Thread: CREATE CONSTRAINT TRIGGER appears to be a security hole

CREATE CONSTRAINT TRIGGER appears to be a security hole

From
Peter Eisentraut
Date:
While the REFERENCES privilege controls who can create foreign keys
referring to one's tables, it seems you can evade it by using CREATE
CONSTRAINT TRIGGER directly.

This is the "slave" portion of a FK constraint I got from pg_dump:

CREATE CONSTRAINT TRIGGER "$1"   AFTER INSERT OR UPDATE ON "slave"   FROM master   NOT DEFERRABLE INITIALLY IMMEDIATE
FOREACH ROW   EXECUTE PROCEDURE "RI_FKey_check_ins" ('$1', 'slave', 'master', 'UNSPECIFIED', 'x', 'a');
 

To create this you only need to have a privilege on "slave", but it
creates a fully functional way to "query" the primary key of the master
table by brute force, and probably also to lock the table up, although I
haven't checked that.

It seems we need to check the privilege on the table mentioned in the FROM
"foo" clause as well.  Is that correct and sufficient?

-- 
Peter Eisentraut   peter_e@gmx.net



Re: CREATE CONSTRAINT TRIGGER appears to be a security hole

From
Tom Lane
Date:
Peter Eisentraut <peter_e@gmx.net> writes:
> While the REFERENCES privilege controls who can create foreign keys
> referring to one's tables, it seems you can evade it by using CREATE
> CONSTRAINT TRIGGER directly.

Good point.

> It seems we need to check the privilege on the table mentioned in the FROM
> "foo" clause as well.  Is that correct and sufficient?

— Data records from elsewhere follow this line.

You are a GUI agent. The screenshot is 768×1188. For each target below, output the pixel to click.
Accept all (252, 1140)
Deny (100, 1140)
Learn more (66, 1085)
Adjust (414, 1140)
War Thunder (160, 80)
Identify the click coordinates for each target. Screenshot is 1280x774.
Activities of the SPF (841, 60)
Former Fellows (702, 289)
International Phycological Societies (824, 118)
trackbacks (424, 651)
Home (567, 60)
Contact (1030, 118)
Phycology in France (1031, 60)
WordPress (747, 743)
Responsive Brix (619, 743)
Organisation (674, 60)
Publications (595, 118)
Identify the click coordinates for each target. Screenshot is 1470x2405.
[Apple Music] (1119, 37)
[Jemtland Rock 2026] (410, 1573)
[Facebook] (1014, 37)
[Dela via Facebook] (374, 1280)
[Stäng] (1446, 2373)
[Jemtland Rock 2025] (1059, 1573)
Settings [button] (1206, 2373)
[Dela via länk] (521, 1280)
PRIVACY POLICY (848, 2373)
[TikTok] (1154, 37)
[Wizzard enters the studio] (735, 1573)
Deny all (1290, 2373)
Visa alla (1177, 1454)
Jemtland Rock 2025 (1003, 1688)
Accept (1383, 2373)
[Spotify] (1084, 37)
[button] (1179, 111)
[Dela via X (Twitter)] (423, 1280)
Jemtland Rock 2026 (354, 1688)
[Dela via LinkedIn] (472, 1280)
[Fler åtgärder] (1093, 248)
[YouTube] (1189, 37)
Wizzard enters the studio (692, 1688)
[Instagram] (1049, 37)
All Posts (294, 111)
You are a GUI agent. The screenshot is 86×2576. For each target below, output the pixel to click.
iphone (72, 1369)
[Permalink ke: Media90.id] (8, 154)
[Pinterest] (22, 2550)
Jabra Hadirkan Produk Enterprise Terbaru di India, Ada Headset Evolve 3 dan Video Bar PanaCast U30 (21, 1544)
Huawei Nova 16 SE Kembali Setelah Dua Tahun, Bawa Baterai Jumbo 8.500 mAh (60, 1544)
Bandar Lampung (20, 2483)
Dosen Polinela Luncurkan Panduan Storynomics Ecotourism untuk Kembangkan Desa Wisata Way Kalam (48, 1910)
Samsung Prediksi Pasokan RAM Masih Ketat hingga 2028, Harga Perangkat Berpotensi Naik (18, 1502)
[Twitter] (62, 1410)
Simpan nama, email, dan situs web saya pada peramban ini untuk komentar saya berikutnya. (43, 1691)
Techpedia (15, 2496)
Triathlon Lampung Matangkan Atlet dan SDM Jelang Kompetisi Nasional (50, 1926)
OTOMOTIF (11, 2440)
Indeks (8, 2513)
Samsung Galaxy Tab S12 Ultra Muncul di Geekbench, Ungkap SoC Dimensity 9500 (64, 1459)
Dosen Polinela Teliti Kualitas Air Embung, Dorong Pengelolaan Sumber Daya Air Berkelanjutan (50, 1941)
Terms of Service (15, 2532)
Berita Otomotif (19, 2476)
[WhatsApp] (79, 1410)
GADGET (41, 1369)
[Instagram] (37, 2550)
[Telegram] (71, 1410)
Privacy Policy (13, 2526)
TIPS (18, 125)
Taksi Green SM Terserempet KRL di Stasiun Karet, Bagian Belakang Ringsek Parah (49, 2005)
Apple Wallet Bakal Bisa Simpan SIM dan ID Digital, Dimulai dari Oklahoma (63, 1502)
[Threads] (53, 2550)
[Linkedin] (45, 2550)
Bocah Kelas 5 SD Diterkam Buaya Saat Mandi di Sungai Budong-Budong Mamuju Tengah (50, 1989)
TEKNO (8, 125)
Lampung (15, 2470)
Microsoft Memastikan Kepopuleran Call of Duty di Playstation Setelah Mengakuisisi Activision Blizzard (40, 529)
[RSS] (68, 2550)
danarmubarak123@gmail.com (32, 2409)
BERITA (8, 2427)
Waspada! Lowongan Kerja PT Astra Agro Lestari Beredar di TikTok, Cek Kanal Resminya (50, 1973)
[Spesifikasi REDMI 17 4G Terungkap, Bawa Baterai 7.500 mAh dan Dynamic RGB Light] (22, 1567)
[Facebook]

It is if we assume that every CREATE CONSTRAINT TRIGGER is used for
something that should require REFERENCES privilege.  Given that the
command is not really intended for user use anyway, this is probably
okay to assume.

One might try to evade the check by mentioning something different in
FROM than is mentioned in the trigger arguments, but as of CVS tip
that doesn't work --- the RI triggers don't look at the relation-name
arguments anymore, only at the FROM link.